Required work ▸ Please restate the data that follows word for word, with the pictures left out.

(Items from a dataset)
--------------------------------------------------
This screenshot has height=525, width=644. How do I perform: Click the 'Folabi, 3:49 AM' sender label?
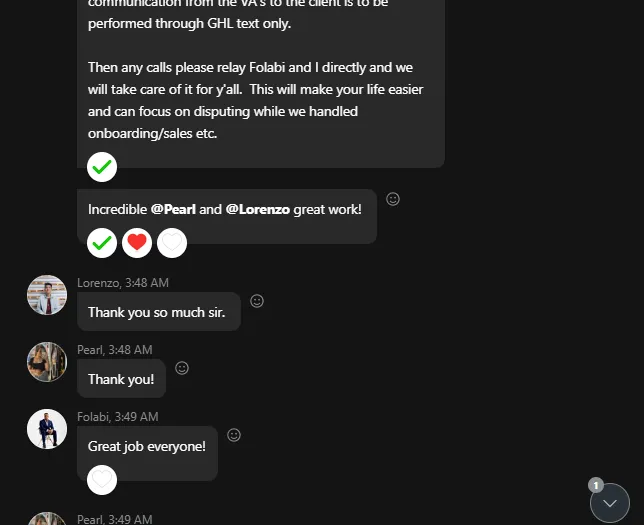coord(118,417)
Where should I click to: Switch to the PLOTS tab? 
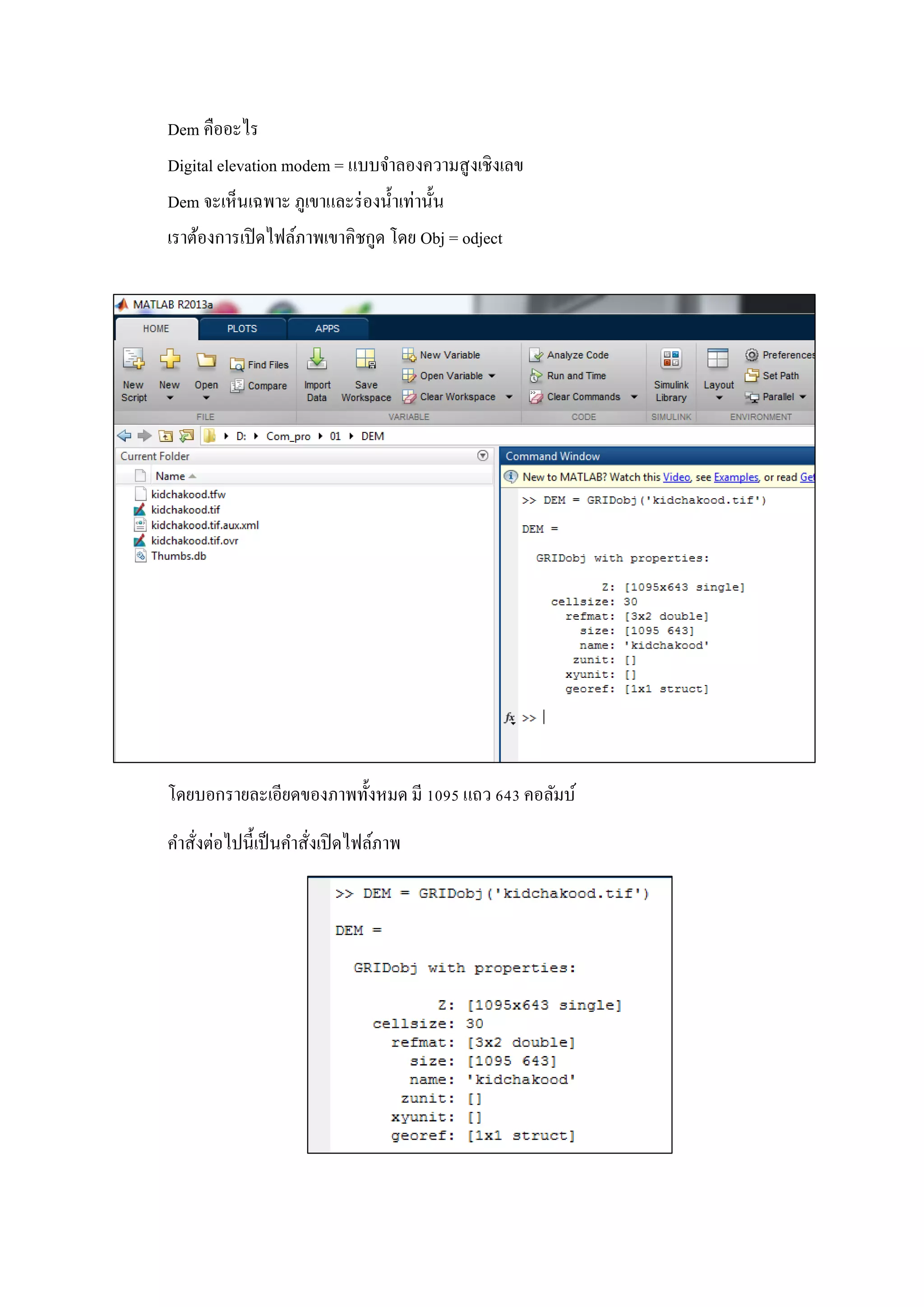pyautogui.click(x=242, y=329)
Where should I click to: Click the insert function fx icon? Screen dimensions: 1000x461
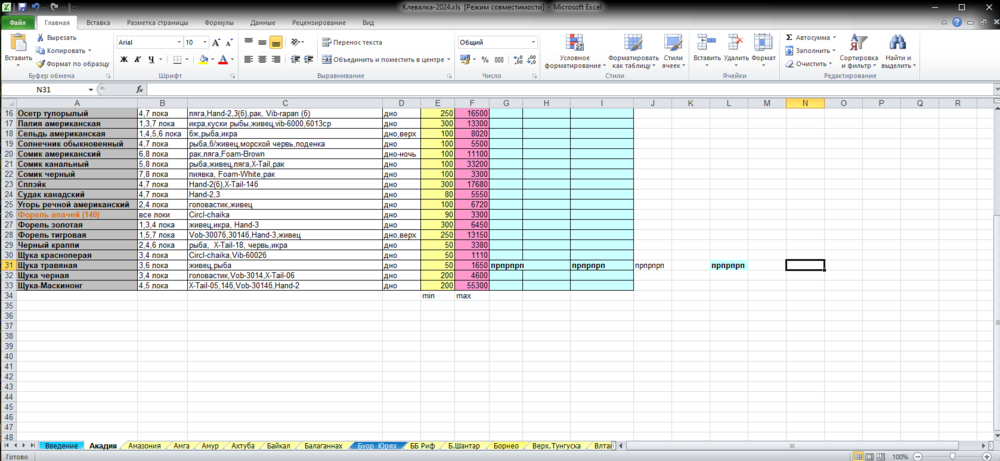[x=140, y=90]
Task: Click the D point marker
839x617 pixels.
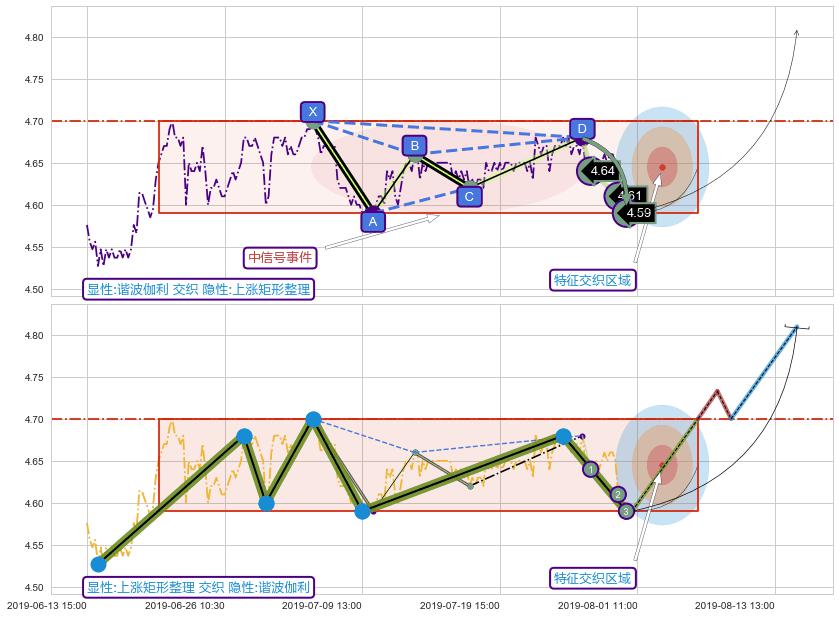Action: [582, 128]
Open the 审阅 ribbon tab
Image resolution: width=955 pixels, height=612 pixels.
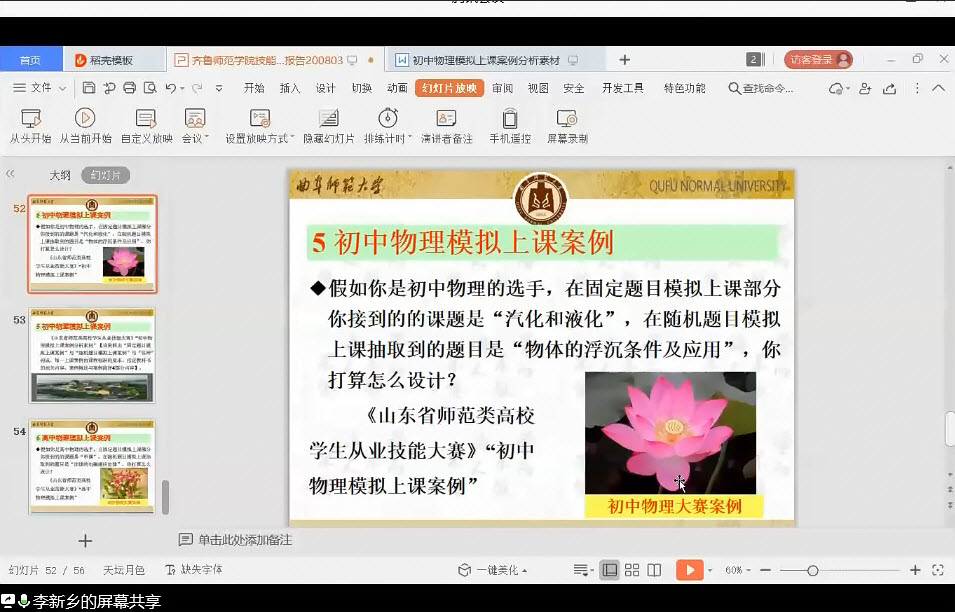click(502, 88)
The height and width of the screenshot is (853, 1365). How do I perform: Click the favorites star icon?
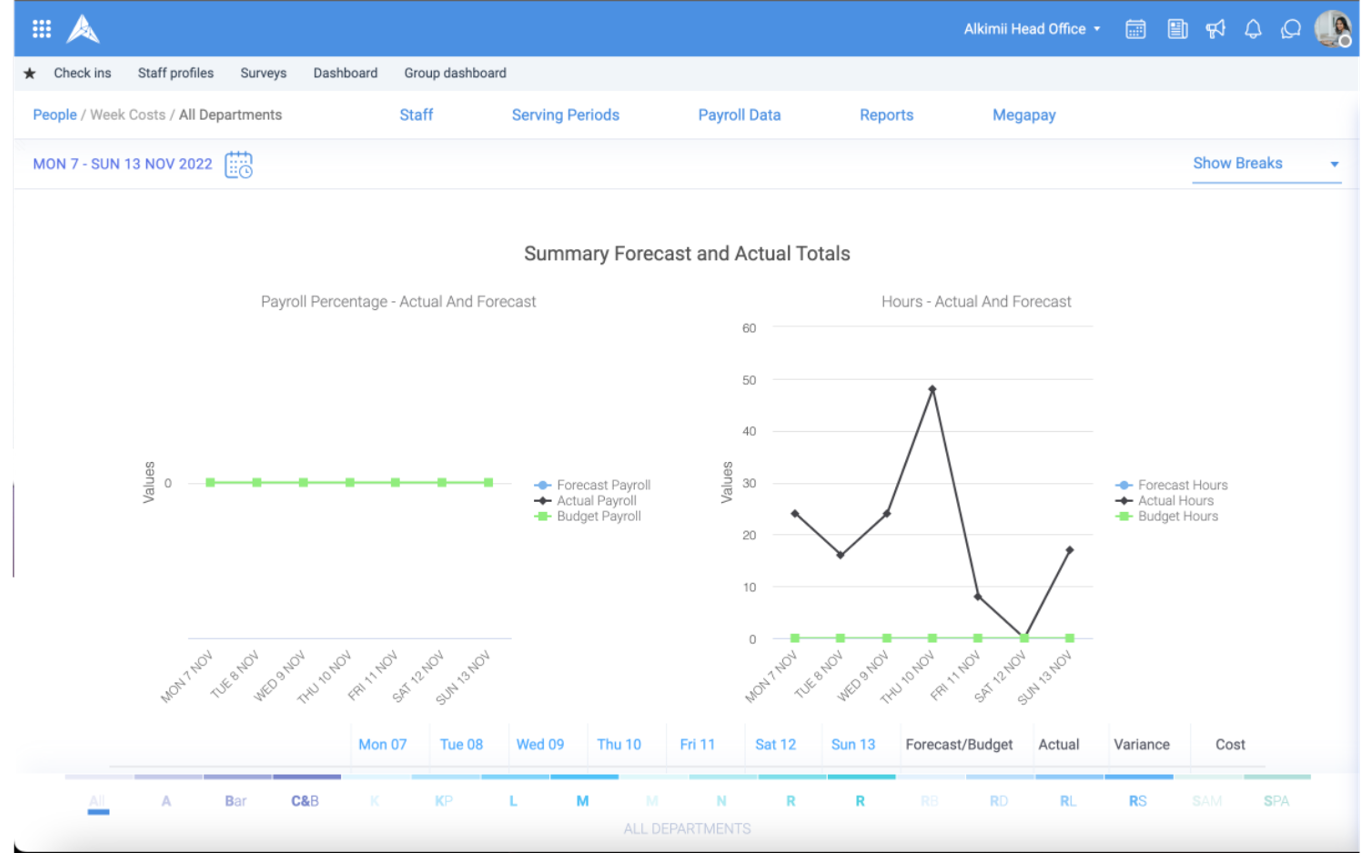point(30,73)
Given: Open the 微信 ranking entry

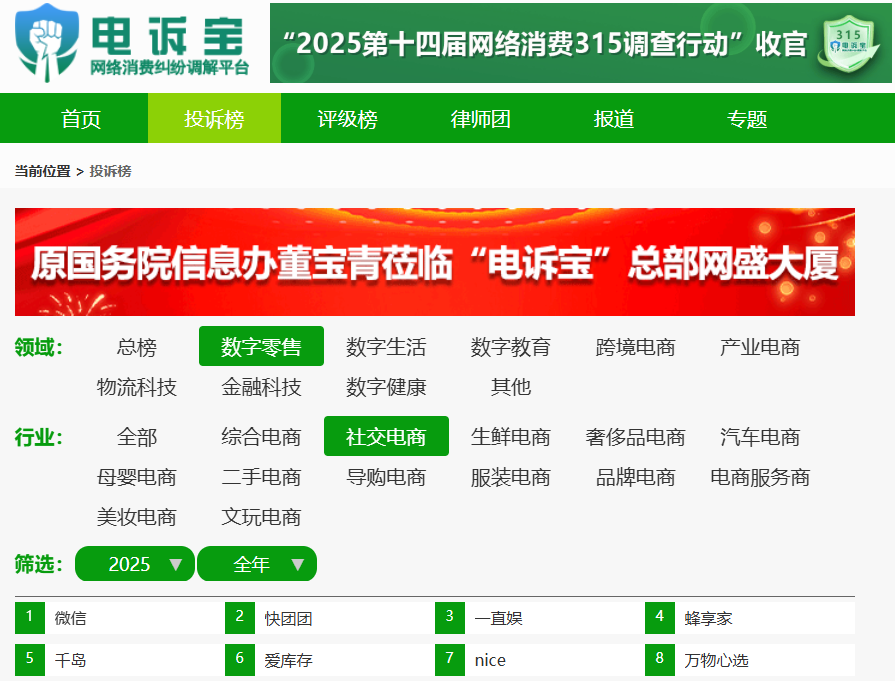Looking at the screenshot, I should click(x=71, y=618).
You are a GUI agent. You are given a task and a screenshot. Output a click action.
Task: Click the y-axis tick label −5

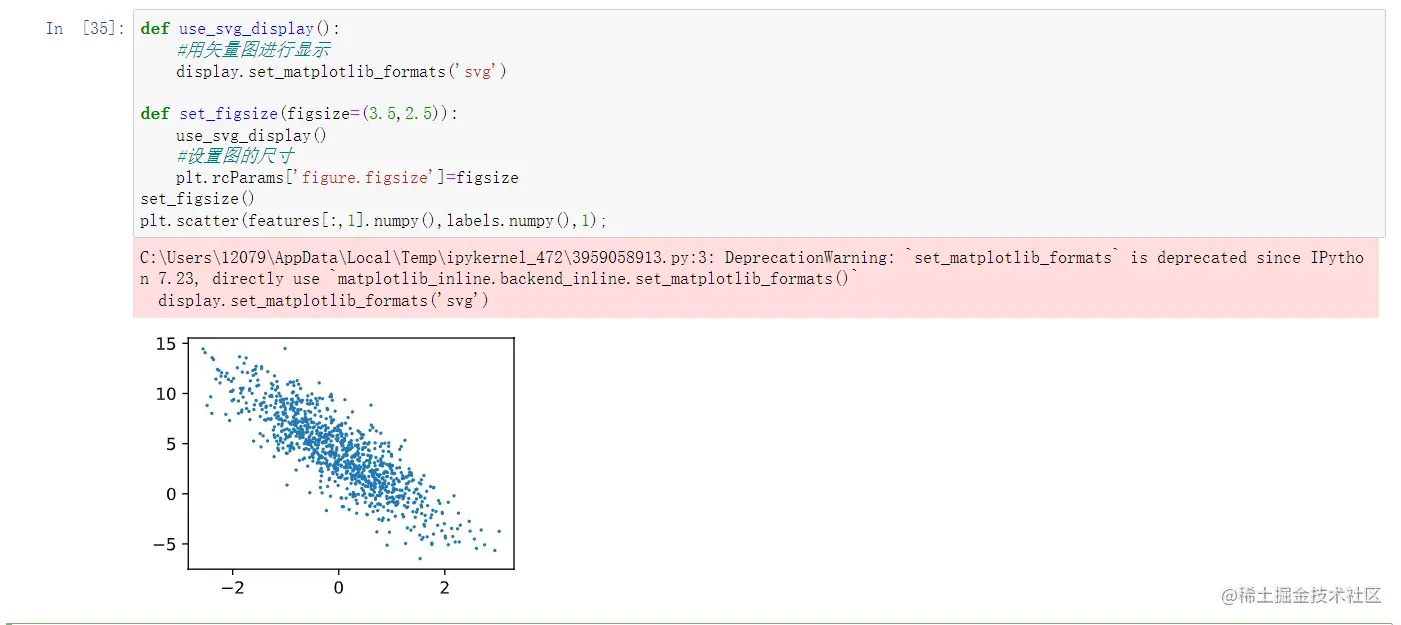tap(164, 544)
--------------------------------------------------
Task response ▸
This screenshot has height=525, width=644. How do I perform: Click the 'Folabi, 3:49 AM' sender label?
coord(118,417)
Where should I click to: Switch to the PLOTS tab? 
pyautogui.click(x=242, y=329)
Where should I click to: Click the insert function fx icon? Screen dimensions: 1000x461
[x=140, y=90]
Task: Click the D point marker
839x617 pixels.
Action: [582, 128]
Open the 审阅 ribbon tab
Image resolution: width=955 pixels, height=612 pixels.
click(502, 88)
The height and width of the screenshot is (853, 1365). How do I perform: Click the favorites star icon?
point(30,73)
Given: Open the 微信 ranking entry

Looking at the screenshot, I should click(x=71, y=618).
You are a GUI agent. You are given a task and a screenshot. Output a click action.
Task: Click the y-axis tick label −5

tap(164, 544)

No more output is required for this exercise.